::: RECORDS FOR PROCESSING
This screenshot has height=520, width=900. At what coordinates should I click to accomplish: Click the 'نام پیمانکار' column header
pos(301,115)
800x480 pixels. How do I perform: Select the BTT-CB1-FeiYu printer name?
::::::
::: RECORDS FOR PROCESSING
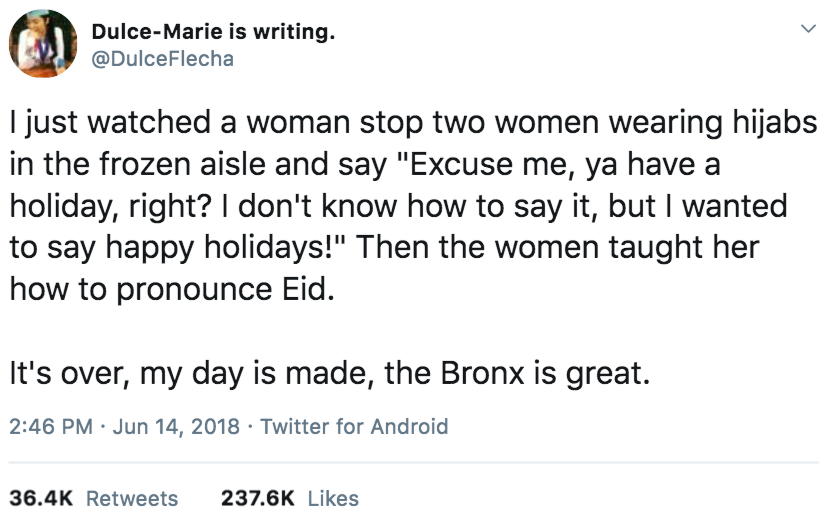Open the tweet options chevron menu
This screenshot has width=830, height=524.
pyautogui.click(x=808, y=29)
::::::
::: RECORDS FOR PROCESSING
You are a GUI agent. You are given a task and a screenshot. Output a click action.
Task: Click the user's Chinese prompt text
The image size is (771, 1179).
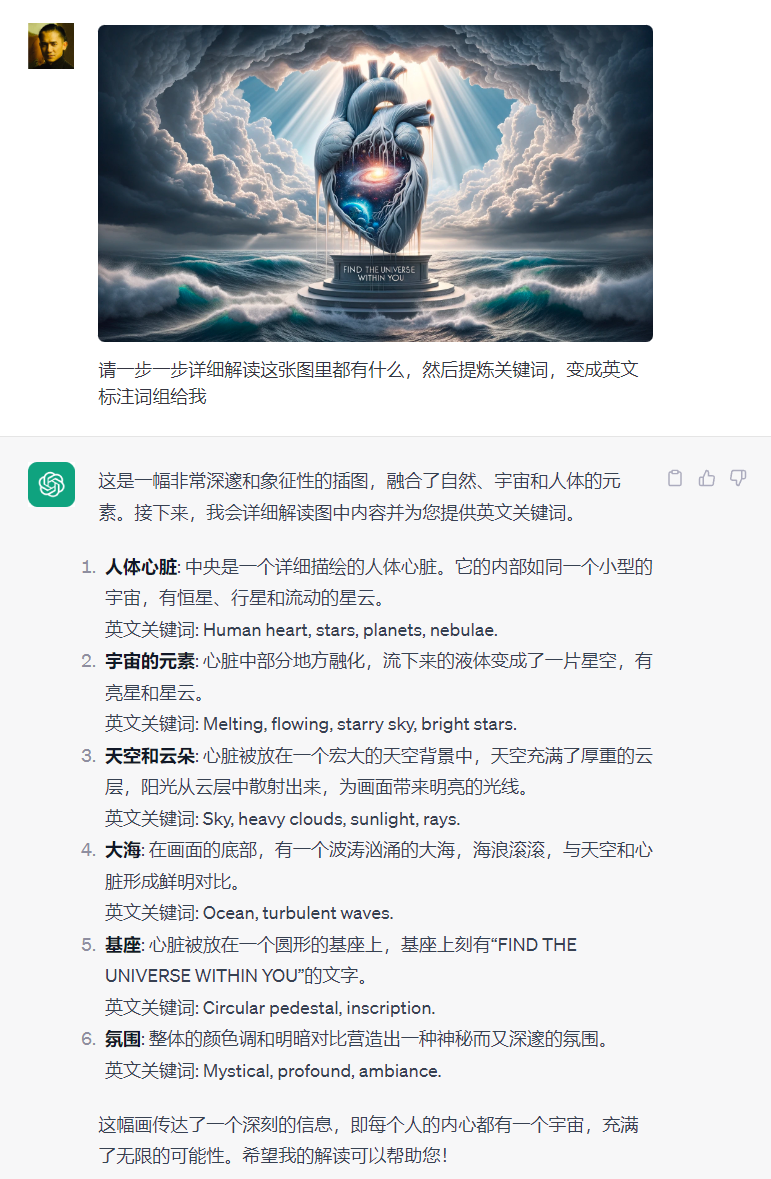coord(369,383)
::::::
**DESCRIPTION OF THE TASK**
With the line holding "This screenshot has height=520, width=900." as the first and the line holding "800x480 pixels. How" as the last, please transcribe exactly the lines of the material above in that range and nothing else.

**ANSWER TO THIS PROBLEM**
This screenshot has height=520, width=900. At what coordinates should I click to accomplish: Click the 'نام پیمانکار' column header
pos(301,115)
800x480 pixels. How do I perform: Select the BTT-CB1-FeiYu printer name?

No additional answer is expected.